You press the button to start your printer creating the latest masterpiece.
on the lcd is the error message MAXTEMP error
Nothing is happening.
You switch it off and back on – just in case, with a sinking feeling inside.
And this time the message comes up straight away.
What do you do, where do you turn to?
This does happen and it is worth being prepared for it.
I know, I had it when I really needed to get a print finished for a gift!!
That ended up being a ‘sorry it’s late’ gift!!
How is the temperature measured?
The controller reads the temperature of either the bed, if heated, or the hotend with a thermistor.
The thermistor is a device which changes resistance when a temperature change is applied to it.
If your controller sees an abnormally high temperature then it will flag an error and shut down the heating circuit.
The thermistor starts out at 100kR at 25C and when heated very quickly goes down in resistance, known as negative temperature coefficient (NTC). But follows a manufactured temperature curve.
A voltage is applied on the controller board to a 4.7kR resistor and the bottom end of this resistor is fed to the thermistor. The bottom end on the thermistor is grounded. So the junction between the two resistances will indicate the temperature of the thermistor.
The voltage is fed in to the controller on an analogue input pin and sampled.
Comparison to a lookup table gives an accurate result of the temperature.
So if I see MAXTEMP what do I do?
This error can be caused by a few things
the most likely are the thermistor wires shorted or
With fault one you need to switch off the printer and wait for the hotend or bed to cool.
Examine the thermistor leads, especially the insulation very close to the bead. If this has moved back it can cause the two leads to short out.
Why does this maxtemp error happen
Well the print head and the bed are moving and if the wires to the thermistor are not secured they will also move. This movement can cause friction between the insulation of both wires causing one or both to move. Continued movement will move the wires and can cause a temporary or permanent short.
With the software glitch, this may be cured by simply switching off and back on. At the very worst you will need to re-install the software into your printer.
How do I fix it.
If it is down to the insulation moving then readjustment of the insulation is all that is required. Isolating both wires will cure this fault.
If the wires are broken and shorted then unless there is enough wire visible to solder the break together you will need to replace the thermistor.
How do I replace the thermistor?
For the hotend you will need to remove the thermistor.
These can be glued or screwed to the metal heater block. If it is screwed you will need to carefully unscrew the screw holding the thermistor down. If it is glued you will need to carefully cut the thermistor away from the metal block.
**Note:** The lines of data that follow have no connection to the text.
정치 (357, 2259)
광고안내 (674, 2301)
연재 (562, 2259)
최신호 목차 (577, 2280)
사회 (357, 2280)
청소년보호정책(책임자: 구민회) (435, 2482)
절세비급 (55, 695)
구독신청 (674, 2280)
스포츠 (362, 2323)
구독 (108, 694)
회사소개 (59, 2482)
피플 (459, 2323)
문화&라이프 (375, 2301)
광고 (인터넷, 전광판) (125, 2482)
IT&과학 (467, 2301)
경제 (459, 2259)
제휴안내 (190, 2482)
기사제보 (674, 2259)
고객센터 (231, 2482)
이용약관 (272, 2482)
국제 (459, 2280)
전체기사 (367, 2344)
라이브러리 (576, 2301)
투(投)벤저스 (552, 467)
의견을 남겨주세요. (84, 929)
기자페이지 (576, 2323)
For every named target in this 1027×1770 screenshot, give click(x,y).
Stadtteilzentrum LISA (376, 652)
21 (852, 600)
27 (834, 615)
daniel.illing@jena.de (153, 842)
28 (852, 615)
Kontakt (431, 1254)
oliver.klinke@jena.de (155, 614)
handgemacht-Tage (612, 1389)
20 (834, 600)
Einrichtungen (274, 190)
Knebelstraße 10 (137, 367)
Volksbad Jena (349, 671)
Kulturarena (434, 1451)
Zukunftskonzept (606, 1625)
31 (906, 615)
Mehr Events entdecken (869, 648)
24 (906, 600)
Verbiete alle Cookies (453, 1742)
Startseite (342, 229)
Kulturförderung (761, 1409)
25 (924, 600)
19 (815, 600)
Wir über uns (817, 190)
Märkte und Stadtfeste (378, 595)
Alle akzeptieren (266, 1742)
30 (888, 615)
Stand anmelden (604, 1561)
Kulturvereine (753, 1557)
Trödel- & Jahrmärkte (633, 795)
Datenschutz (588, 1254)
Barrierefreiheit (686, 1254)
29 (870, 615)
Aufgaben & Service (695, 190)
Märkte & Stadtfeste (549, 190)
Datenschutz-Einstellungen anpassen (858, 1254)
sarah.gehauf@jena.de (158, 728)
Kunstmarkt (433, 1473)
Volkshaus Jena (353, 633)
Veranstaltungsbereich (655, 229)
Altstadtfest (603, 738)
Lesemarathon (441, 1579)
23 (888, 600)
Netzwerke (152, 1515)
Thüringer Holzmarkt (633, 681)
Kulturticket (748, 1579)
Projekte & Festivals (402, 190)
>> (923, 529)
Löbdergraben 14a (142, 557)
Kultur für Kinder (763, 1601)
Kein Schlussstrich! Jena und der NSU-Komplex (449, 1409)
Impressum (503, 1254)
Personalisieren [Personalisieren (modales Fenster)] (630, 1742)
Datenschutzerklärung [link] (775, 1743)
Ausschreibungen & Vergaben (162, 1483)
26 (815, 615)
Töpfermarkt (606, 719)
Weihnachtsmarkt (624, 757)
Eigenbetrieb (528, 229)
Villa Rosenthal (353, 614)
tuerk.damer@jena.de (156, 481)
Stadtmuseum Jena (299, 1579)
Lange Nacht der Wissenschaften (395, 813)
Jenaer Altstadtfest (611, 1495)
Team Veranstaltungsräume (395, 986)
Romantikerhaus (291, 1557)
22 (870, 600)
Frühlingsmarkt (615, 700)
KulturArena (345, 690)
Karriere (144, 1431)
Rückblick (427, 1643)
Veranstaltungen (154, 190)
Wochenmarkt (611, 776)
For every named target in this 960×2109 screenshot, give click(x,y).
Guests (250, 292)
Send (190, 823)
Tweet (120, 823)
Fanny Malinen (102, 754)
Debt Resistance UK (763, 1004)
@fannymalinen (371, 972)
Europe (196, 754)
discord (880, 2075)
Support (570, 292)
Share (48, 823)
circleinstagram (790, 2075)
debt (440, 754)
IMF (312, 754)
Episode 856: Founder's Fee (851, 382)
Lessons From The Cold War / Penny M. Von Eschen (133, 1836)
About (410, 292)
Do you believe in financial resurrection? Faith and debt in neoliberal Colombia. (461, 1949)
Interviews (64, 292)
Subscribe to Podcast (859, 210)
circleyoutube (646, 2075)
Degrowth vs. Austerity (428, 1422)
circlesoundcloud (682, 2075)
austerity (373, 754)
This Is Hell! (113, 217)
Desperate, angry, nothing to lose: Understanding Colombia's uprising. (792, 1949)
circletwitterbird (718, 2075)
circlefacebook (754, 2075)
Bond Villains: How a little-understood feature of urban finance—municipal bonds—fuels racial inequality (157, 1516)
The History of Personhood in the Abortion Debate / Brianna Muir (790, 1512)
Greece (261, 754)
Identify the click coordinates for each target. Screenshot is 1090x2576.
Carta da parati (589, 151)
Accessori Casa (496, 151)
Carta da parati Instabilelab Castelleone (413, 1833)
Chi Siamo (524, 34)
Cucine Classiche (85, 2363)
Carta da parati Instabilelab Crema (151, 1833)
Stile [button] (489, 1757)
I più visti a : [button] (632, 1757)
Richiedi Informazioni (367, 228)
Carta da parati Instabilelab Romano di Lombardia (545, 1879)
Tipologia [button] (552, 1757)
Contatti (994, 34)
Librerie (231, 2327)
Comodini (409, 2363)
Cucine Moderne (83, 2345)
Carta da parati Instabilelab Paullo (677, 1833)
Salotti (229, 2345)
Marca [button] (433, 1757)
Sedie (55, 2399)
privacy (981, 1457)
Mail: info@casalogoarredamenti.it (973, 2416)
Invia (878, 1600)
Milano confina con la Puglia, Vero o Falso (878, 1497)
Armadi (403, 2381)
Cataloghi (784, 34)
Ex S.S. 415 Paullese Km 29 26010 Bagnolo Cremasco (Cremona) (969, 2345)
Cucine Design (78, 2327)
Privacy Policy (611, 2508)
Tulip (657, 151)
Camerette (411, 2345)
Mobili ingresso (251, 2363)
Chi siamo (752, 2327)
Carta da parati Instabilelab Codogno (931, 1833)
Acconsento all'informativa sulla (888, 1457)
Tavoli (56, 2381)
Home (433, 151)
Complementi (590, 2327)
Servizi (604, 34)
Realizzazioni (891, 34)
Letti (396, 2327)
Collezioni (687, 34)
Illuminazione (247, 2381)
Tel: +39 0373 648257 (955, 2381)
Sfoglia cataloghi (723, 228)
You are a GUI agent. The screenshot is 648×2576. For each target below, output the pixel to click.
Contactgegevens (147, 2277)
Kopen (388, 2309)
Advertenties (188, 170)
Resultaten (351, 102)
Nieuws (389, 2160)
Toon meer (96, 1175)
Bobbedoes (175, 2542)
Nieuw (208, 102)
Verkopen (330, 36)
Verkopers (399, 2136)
In the picture you have 1 – grub screw
3 – solder joints
Check with the manufacturer for the correct thermistor, they have different curves and unless you want to change your software you need to match the thermistor characteristics. The characteristic you are looking for is the b or beta.
When replacing the thermistor you need to be careful as the bead is made of glass. Don’t hold this end in pliers as you may break the glass.
You must solder the wires quickly to prevent the heat from the iron damaging the sensor. Keep the iron at least 6mm away from the sensor and only keep it on the lead for about 2 seconds.
Make sure the insulation goes right up to the bead before replacing.
When replacing with glue make sure the insulation is right up to the bead and the wires will not short out on the block.
Once you have replaced it, it is a good idea to test the heating before going into a print.
Use the preheat PLA to get the hotend up to about 180C and stabilised.
Make sure the temperature stays within a couple of degrees over a 5 minute time period.
Wiggle the wires to ensure that they will not short when printing.
For the build platform, the thermistor is normally stuck down with kapton tape.
unpeel the tape – touching as little of the glue side as possible to reuse the tape.
Make sure the leads are not shorted, push the insulation up to the glass bead.
Ther are some heated build platforms which have the thermistor soldered to traces close to the middle of the board, in this case unsolder the thermistor and replace, the device is not polarised, can only be connected one way round. It doesn’t matter which lead goes to which trace.
Good luck with sorting this problem out.
It is worth keeping a couple of these in stock, so if this error does come up then you are not stuck for a few days or weeks until the new one arrives.